Ageism
June 11, 2021

What’s the Matter with Ageism?

by Sheree T. Kwong See | Age Friendly Edmonton

In the weeks before she died, my mother made a plea to me. “Sher,” she said, “no one listens to us old people. If you can do anything to help us be heard, you do it.” At the time, I was on secondment from my professorship at the University of Alberta and serving as the government-appointed Seniors Advocate. In my travels across the province, many seniors echoed my mother’s sentiment and recounted to me their experiences with ageism. I was not surprised. I had been researching and teaching about ageism at the University for over twenty years and I knew the theories; I knew the prevalence. It wasn’t until this exchange with my mother — one of those watershed moments — that I fully appreciated how much ageism matters. It really matters.

Gerontologist Robert Butler coined the term ageism in the 1960s to describe a form of bigotry he paralleled in importance to racism. Ageism refers to stereotyping and the ensuing prejudice and discrimination against people based on their age. Although ageism can be experienced by younger people, the impacts are different, and arguably more serious, when experienced in older age.

** Activity **
Please copy the whole piece on ageism above, word for word.

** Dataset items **
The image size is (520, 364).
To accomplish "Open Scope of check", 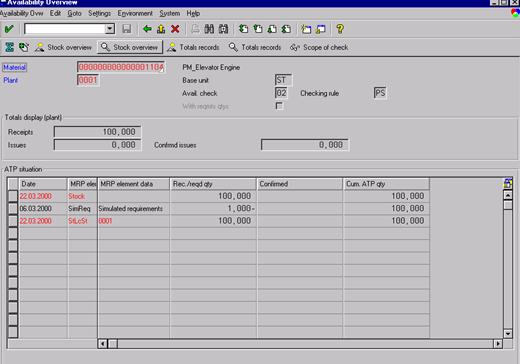I will point(319,47).
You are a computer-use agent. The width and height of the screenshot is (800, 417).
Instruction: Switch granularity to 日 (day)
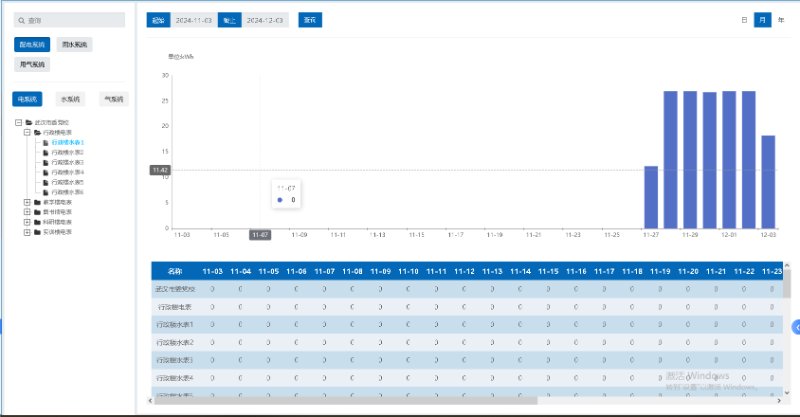744,19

** Answer to this problem **
Ageism
June 11, 2021

What’s the Matter with Ageism?

by Sheree T. Kwong See | Age Friendly Edmonton

In the weeks before she died, my mother made a plea to me. “Sher,” she said, “no one listens to us old people. If you can do anything to help us be heard, you do it.” At the time, I was on secondment from my professorship at the University of Alberta and serving as the government-appointed Seniors Advocate. In my travels across the province, many seniors echoed my mother’s sentiment and recounted to me their experiences with ageism. I was not surprised. I had been researching and teaching about ageism at the University for over twenty years and I knew the theories; I knew the prevalence. It wasn’t until this exchange with my mother — one of those watershed moments — that I fully appreciated how much ageism matters. It really matters.

Gerontologist Robert Butler coined the term ageism in the 1960s to describe a form of bigotry he paralleled in importance to racism. Ageism refers to stereotyping and the ensuing prejudice and discrimination against people based on their age. Although ageism can be experienced by younger people, the impacts are different, and arguably more serious, when experienced in older age.